KENSINGTON — In the last phrase of the Scout’s Oath, a young person promises to “keep myself physically strong, mentally awake, and morally straight.” These days, keeping strong and alert are tough to accomplish for Boy Scouts stuck at home since March, avoiding the global COVID-19 pandemic.
Scouts sponsored by parishes in the Diocese of Brooklyn are feeling the frustration from postponed adventures like campouts, field trips, and weeklong summer camps where a scout applies physical fitness and mental agility to earn merit badges. These awards, displayed on a uniform sash, test a scout’s knowledge of skills or actual career paths. A scout needs at least 21 of them to achieve scouting’s highest rank, Eagle Scout.
Scouts like Marcus Bueno, 14, have been completing rank and merit badge courses “virtually” with video-conferencing programs like Zoom.
“It has gotten easier and harder at the exact same time,” said Marcus. “Easier, because I can accomplish a bit more while we’re in lockdown but harder because I miss my friends.”
Marcus and his 13-year-old brother, Adam, are in Troop 187, sponsored by the Immaculate Heart of Mary parish in the Kensington neighborhood of Brooklyn.
Their scoutmaster, Sean Rowley, also chairs the advancement committee for the Brooklyn Council, which is part of the Boy Scouts of America Greater New York Councils.
“I’ve sat on Eagle boards of review,” Rowley said, “and when we ask the kids what excites them most about scouting, 98 percent say it’s camping, and going to summer camp, and being with friends.
“This year, with it all done virtually, it worked to a degree, but it just wasn’t the same.”
So Marcus and fellow scouts were denied the aromas of breakfast served in the mess hall, the icy rush of water sports, or the thwack of a well-aimed arrow at an archery target. Instead, summer camp this year was like being an adult mired in teleconferencing at work.
“I found myself jumping from Zoom call to Zoom call, with hardly any time in between,” Marcus said with a chuckle.
Staying motivated was tough, he added, because the weekly troop meeting was where scouts encouraged each other toward their goals. But since March, Marcus, in his quest for Eagle, has earned numerous merit badges, including personal management, cooking, truck transportation, photography, weather, genealogy, and American business.
Marcus also completed the hiking merit badge for which he had to walk 20 miles in a single day. He chose to follow the paths of Green-Wood Cemetery for about six hours. Marcus, who aspires to be a history teacher, enjoyed seeing the graves of famous people, including some Civil War soldiers “but the last five miles were the most tedious I ever walked,” he added.
Marcus also used the time lockdown to vault in rank from Second Class to Star.
As an advancement chair, Rowley oversees the rise in rank of youth in the Breukelen District and the Lenape Bay District, which includes Troop 187.

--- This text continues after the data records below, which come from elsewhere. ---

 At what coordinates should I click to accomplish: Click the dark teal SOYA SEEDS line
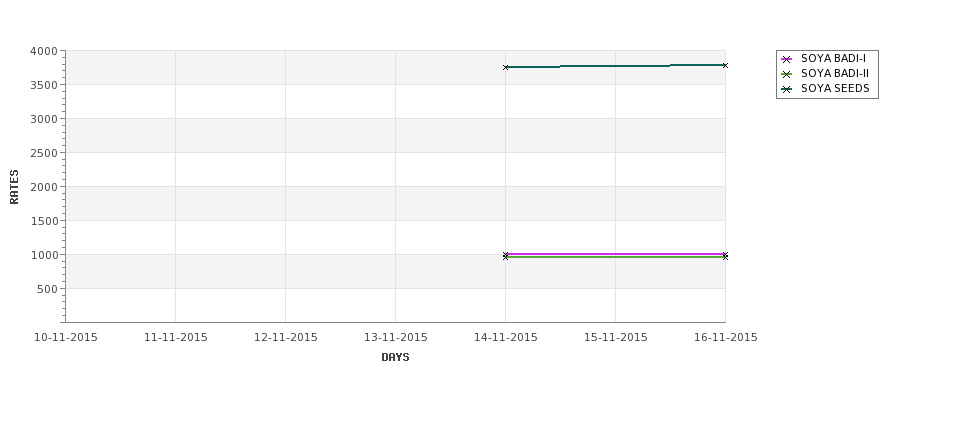[x=616, y=66]
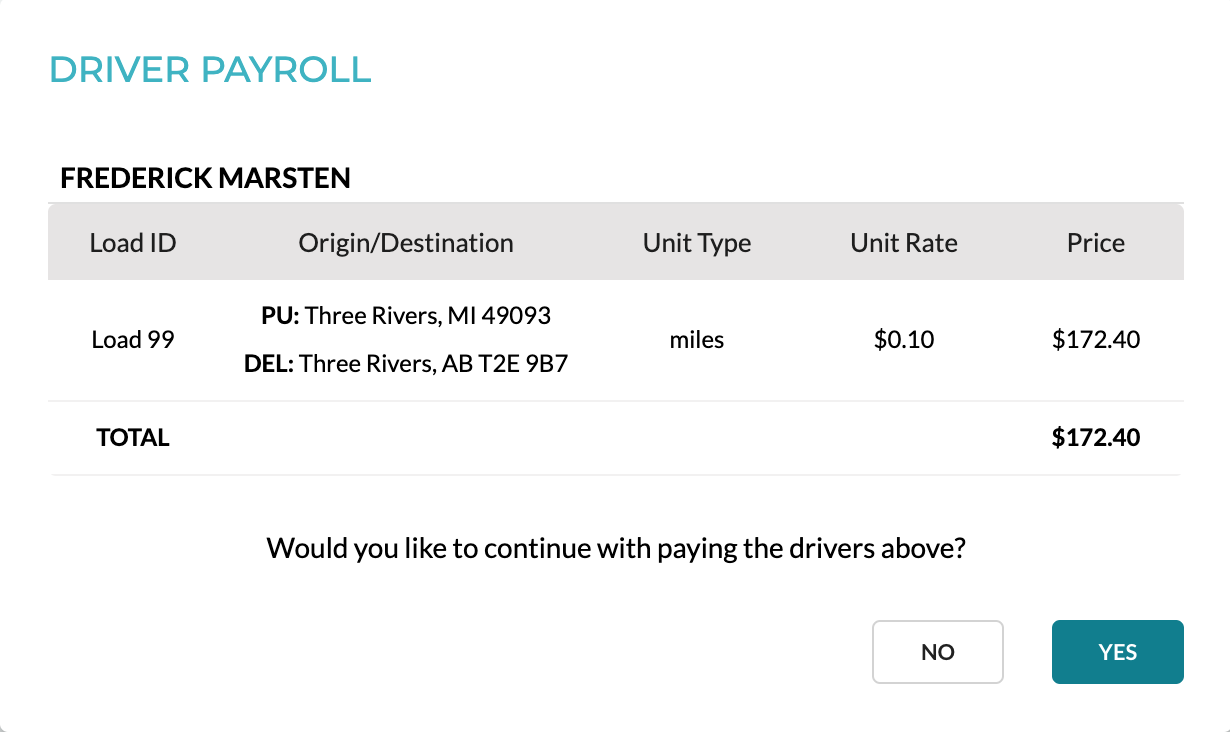Click the Unit Rate column header
Screen dimensions: 1230x732
(903, 242)

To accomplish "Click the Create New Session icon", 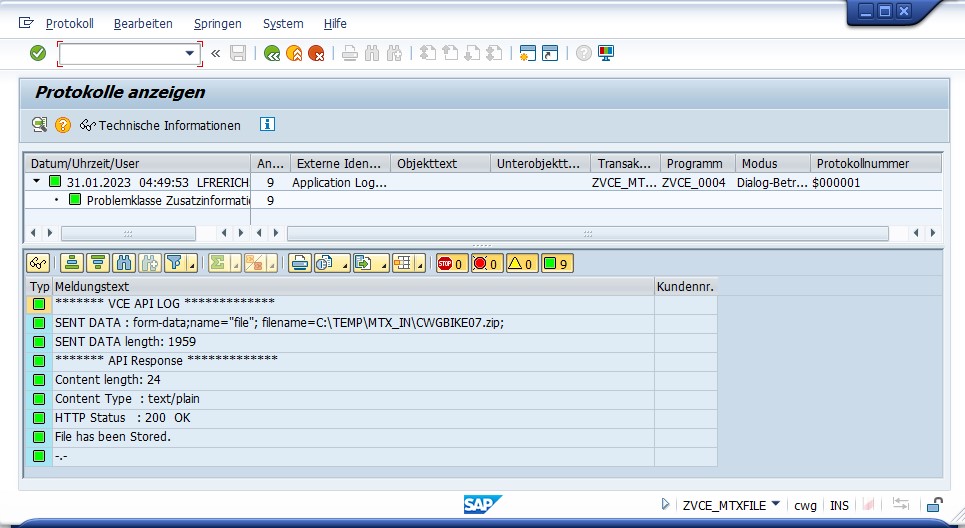I will click(x=528, y=53).
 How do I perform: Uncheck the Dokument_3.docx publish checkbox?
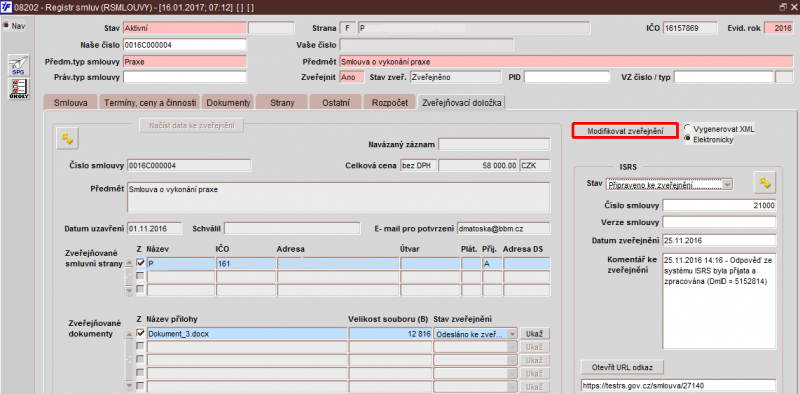pos(140,333)
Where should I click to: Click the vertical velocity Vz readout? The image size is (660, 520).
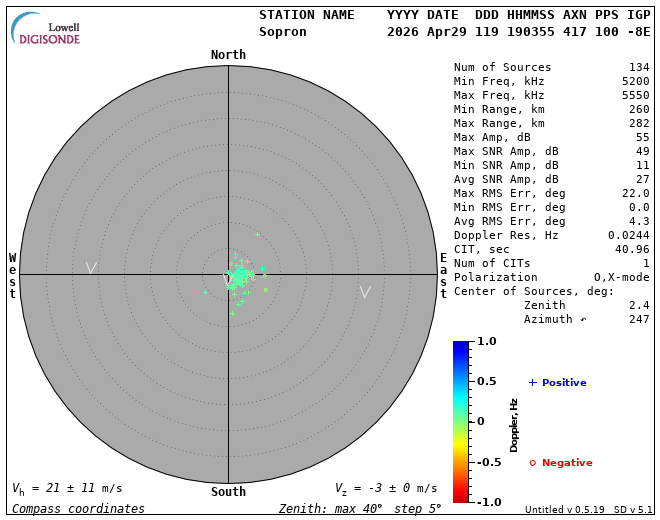pyautogui.click(x=386, y=488)
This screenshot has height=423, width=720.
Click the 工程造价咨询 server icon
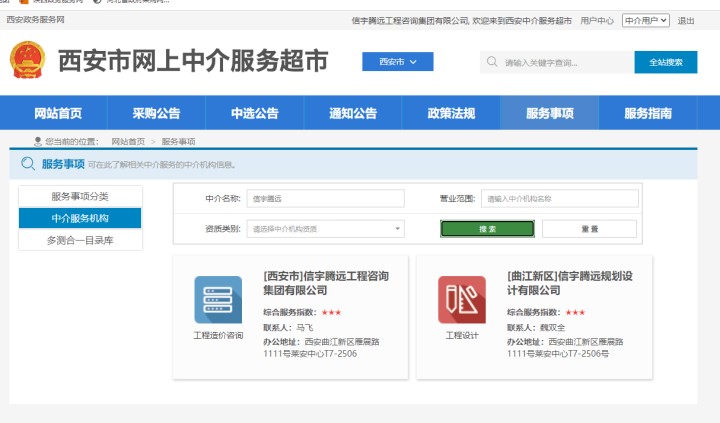tap(218, 299)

That’s a lot of merit badges, which makes a lot of recordkeeping for Rowley, considering there’s about 2,500 youth in the Brooklyn Council. The Queens Council serves 11,100 youth.

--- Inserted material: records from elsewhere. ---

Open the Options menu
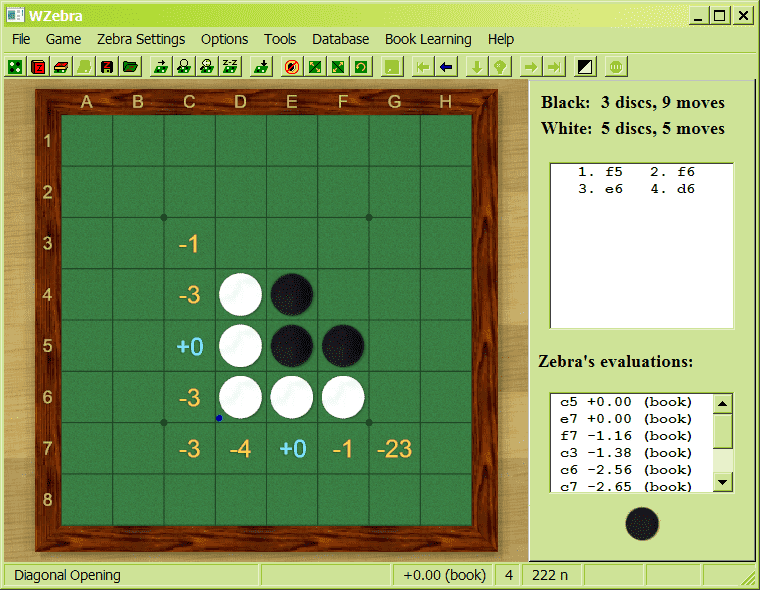The height and width of the screenshot is (590, 760). click(224, 39)
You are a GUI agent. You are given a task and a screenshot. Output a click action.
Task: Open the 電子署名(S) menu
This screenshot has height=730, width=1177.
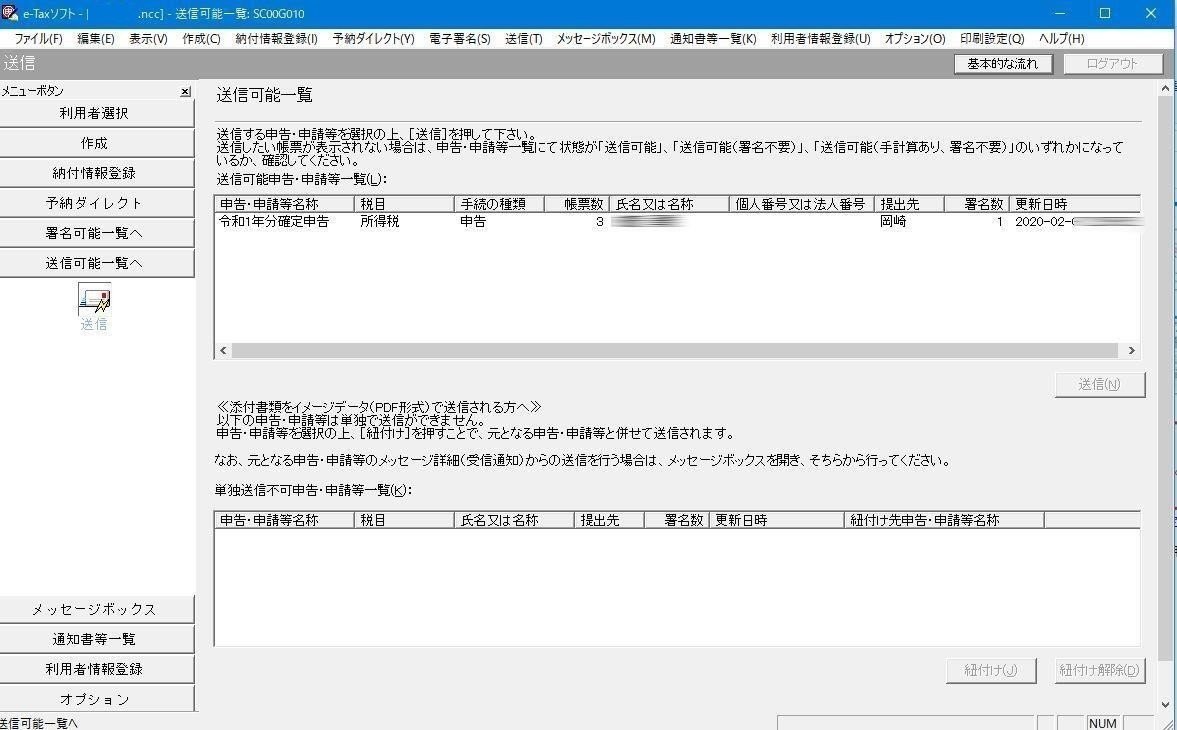coord(459,39)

Parishes in the Dioceses of Brooklyn and Queens sponsor scouting groups in both boroughs.
In Brooklyn, the diocese has 11 Cub Scout packs and 37 Scout troops, “of which five are Girl Scouts,” said Deacon Jim Noble, one of two scouting chaplains appointed by Bishop Nicholas DiMarzio.
Noble added that in Queens, the diocese has 40 troops, including one for Girl Scouts, and 31 Cub Scout packs.
Earning the Eagle rank also requires a service project, Rowley said.
Here, candidates must organize and lead a group of people — frequently other scouts — to improve something in the community, like building a footpath in a park or refurbishing a public playground.
Rowley noted that many Eagle candidates have already finished their projects and are awaiting final evaluations of all their completed requirements for the rank. But while younger scouts like Marcus are unable to start service projects, Rowley said they’re wise to get merit badges out of the way. That way, when the lockdown expires, they can get on with other tasks.
Meanwhile, Rowley said, the community can’t benefit from scouting volunteerism until the lockdown expires.
“The thing that gets me is these boys do a lot of good work,” Rowley said. “For the church itself, they’re into planting, cleaning, and delivering food to pantries.
“The boys recognize the value in all this, and they just haven’t been able to do it.”